John Usher is a humble (ish) pioneer of spatial audio enhancement algorithms for earphones and loudspeakers. He holds a B.Eng. in Electro-Acoustics from the University of Salford and a Ph.D. from McGill University, where he was advised by such Masters as: Dr. W.L. Martens; Prof. W. Woszczyk; Dr. J. Benesty and Prof. A. Bregman. The Ph.D. introduced and characterised a new loudspeaker audio upmixing system, further developed for multichannel cinema audio at IMM sound, and now part of Dolby Atmos (patent #8,335,330).
Dr Usher has conducted research at the acoustics department of Bang and Olufsen, the Audio DSP group at Philips Nat Lab, and has given talks at Google-X, University of Cambridge, McGill University, and NASA.

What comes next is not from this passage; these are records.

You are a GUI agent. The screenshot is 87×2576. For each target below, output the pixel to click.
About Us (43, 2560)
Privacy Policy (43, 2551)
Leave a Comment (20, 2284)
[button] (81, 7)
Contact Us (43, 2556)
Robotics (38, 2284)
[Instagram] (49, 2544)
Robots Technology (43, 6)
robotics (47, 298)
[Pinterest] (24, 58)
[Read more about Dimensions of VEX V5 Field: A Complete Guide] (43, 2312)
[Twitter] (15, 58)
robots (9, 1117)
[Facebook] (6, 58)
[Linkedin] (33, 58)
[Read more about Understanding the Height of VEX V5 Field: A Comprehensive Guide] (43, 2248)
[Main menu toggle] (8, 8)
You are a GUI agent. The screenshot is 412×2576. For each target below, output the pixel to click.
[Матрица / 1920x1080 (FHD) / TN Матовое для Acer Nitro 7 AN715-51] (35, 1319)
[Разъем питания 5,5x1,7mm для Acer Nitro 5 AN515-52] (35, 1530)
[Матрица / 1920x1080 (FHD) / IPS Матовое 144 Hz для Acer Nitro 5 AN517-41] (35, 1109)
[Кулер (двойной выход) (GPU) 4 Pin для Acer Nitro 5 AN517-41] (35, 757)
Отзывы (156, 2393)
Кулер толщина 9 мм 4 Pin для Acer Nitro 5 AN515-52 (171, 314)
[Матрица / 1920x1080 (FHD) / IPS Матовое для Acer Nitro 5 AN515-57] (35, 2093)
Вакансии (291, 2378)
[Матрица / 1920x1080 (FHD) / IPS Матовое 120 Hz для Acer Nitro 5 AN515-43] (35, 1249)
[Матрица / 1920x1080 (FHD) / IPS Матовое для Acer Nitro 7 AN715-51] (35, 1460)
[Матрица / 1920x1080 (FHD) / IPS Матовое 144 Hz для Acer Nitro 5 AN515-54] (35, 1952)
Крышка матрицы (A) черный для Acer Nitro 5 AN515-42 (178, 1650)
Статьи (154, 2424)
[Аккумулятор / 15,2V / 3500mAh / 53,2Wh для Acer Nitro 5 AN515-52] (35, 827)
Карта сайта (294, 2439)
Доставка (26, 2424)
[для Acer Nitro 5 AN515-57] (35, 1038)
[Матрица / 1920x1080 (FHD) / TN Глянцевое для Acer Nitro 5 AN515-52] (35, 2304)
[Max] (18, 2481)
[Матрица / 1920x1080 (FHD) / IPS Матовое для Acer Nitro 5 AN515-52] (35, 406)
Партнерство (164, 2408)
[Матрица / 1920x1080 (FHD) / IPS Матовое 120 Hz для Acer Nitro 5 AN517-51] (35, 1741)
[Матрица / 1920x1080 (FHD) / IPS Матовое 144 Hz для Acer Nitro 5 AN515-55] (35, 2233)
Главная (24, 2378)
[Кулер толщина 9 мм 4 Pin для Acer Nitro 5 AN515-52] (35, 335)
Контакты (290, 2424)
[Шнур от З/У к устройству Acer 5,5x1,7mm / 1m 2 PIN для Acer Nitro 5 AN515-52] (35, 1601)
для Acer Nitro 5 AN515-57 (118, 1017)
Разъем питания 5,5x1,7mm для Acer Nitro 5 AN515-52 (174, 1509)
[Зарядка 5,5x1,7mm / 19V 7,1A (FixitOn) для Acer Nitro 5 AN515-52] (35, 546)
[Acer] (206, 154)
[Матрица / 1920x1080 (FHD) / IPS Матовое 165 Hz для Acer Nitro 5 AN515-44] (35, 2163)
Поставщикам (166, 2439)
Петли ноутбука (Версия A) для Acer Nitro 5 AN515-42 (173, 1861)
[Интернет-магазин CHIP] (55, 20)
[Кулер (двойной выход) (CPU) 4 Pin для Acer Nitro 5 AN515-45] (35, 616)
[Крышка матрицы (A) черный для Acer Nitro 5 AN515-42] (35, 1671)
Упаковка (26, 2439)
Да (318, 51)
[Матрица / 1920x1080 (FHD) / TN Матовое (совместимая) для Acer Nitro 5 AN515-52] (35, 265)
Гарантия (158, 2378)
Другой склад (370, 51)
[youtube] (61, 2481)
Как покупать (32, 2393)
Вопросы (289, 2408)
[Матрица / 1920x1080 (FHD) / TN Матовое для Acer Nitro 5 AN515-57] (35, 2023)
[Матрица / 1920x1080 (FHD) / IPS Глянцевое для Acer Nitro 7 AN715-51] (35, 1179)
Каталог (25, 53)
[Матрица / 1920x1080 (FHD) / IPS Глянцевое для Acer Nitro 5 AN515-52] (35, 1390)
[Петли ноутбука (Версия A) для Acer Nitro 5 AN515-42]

John is an expert and pioneer in the field of Hearables: wearable electronic devices relating to sound. In 2006 he joined a new company designing and building smart Hearables. At Techiya (originally Personics, then Techiya), he spent over 10 years conjuring a new earphone for hearing enhancement, augmented reality, hearing protection (dosimetry), music listening and voice communications: it was, arguably, the world's first smart consumer earphone.
John then co-founded a loudspeaker company. He engineered an all-carbon fibre high-end active loudspeaker. The design used a novel waveguide to direct sound towards a listening position, reducing coloration from room effects. The sound experience was commended by illustrious industry critics and musicians.
He now works in the audio group at Synaptics, engineering next-generation telecommunications systems using classical DSP and the latest ML systems. He is a keen tinkerer of electronics projects using Arduino and Raspberry Pi.
Audio enhancement with DSP and ML for noise reduction, dereverberation, AEC, automatic level control, spatial filtering. Audio ML using RNN, CNN, U-Nets in Pytorch and Tensorflow with Onnx export. Psychoacoustics for loudspeakers and earphones: timbral, spatial fidelity optimization, situational awareness (passthrough). Low-latency audio DSP algorithms: ANC, echo-cancelling, beamforming, filtering, sound detection/ classification, sub-band processing, noise reduction, spatial filtering. Dosimetry. Room acoustics. Spatial audio upmixing. Subjective sound quality evaluation for music and speech. Code: Matlab, C, Python, assembly, Go. Patent drafting: 50+ patents on audio DSP. Excellent communication and independent project management skills. Leet Prompt Mashing.